What you have to do:
Output exactly, with nothing added, the entries from the first line through the line with "Insert a table using the grid icon".

(Study material Opens)

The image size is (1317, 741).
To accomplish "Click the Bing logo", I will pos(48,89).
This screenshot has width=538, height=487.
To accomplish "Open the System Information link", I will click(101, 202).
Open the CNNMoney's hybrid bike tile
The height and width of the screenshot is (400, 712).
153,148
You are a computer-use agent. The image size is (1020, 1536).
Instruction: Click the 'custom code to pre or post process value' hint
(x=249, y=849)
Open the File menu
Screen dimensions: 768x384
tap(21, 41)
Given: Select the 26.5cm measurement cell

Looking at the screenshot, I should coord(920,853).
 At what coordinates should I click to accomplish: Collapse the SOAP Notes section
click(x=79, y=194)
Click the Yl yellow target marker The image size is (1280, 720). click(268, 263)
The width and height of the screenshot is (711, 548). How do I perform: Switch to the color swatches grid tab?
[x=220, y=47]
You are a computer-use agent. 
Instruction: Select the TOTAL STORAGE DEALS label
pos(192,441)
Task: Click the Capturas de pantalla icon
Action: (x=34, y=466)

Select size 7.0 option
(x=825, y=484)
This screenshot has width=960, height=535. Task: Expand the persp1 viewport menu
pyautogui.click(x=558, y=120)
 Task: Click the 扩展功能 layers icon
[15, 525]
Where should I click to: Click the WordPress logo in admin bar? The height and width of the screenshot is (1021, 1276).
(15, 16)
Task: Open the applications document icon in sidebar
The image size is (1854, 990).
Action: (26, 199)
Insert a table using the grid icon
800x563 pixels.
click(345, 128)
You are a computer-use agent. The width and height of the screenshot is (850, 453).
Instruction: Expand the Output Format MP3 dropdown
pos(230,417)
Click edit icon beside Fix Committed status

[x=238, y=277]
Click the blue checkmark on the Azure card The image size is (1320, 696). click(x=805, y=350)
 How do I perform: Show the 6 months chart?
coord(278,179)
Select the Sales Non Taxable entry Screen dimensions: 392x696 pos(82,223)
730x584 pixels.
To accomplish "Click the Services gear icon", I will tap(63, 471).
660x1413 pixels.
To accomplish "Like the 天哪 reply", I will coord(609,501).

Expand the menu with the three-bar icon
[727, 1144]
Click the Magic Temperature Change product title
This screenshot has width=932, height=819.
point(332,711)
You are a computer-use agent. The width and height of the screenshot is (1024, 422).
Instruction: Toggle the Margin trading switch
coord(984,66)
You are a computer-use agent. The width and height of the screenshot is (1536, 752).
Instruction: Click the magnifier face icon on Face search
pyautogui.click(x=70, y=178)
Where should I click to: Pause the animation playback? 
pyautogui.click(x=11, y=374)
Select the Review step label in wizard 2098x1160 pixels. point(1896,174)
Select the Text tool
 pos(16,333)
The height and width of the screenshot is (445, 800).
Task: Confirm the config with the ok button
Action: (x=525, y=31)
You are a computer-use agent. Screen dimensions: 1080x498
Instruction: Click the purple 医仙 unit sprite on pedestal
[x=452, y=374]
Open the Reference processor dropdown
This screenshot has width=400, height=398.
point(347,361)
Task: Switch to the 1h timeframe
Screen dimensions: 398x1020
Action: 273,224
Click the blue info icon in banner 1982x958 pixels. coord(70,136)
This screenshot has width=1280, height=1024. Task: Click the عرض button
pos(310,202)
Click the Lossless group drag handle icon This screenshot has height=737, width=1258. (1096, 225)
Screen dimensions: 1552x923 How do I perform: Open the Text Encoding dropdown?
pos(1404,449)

(Study material Closes)

Solution below:
The image size is (1317, 741).
To accomplish "Click the Bing logo", I will pos(48,89).
This screenshot has width=538, height=487.
To accomplish "Open the System Information link", I will click(101, 202).
Open the CNNMoney's hybrid bike tile
The height and width of the screenshot is (400, 712).
153,148
You are a computer-use agent. The image size is (1020, 1536).
Instruction: Click the 'custom code to pre or post process value' hint
(x=249, y=849)
Open the File menu
Screen dimensions: 768x384
tap(21, 41)
Given: Select the 26.5cm measurement cell

Looking at the screenshot, I should coord(920,853).
 At what coordinates should I click to accomplish: Collapse the SOAP Notes section
click(x=79, y=194)
Click the Yl yellow target marker The image size is (1280, 720). click(268, 263)
The width and height of the screenshot is (711, 548). How do I perform: Switch to the color swatches grid tab?
[x=220, y=47]
You are a computer-use agent. 
Instruction: Select the TOTAL STORAGE DEALS label
pos(192,441)
Task: Click the Capturas de pantalla icon
Action: (x=34, y=466)

Select size 7.0 option
(x=825, y=484)
This screenshot has width=960, height=535. Task: Expand the persp1 viewport menu
pyautogui.click(x=558, y=120)
 Task: Click the 扩展功能 layers icon
[15, 525]
Where should I click to: Click the WordPress logo in admin bar? The height and width of the screenshot is (1021, 1276).
(15, 16)
Task: Open the applications document icon in sidebar
The image size is (1854, 990).
Action: (26, 199)
Insert a table using the grid icon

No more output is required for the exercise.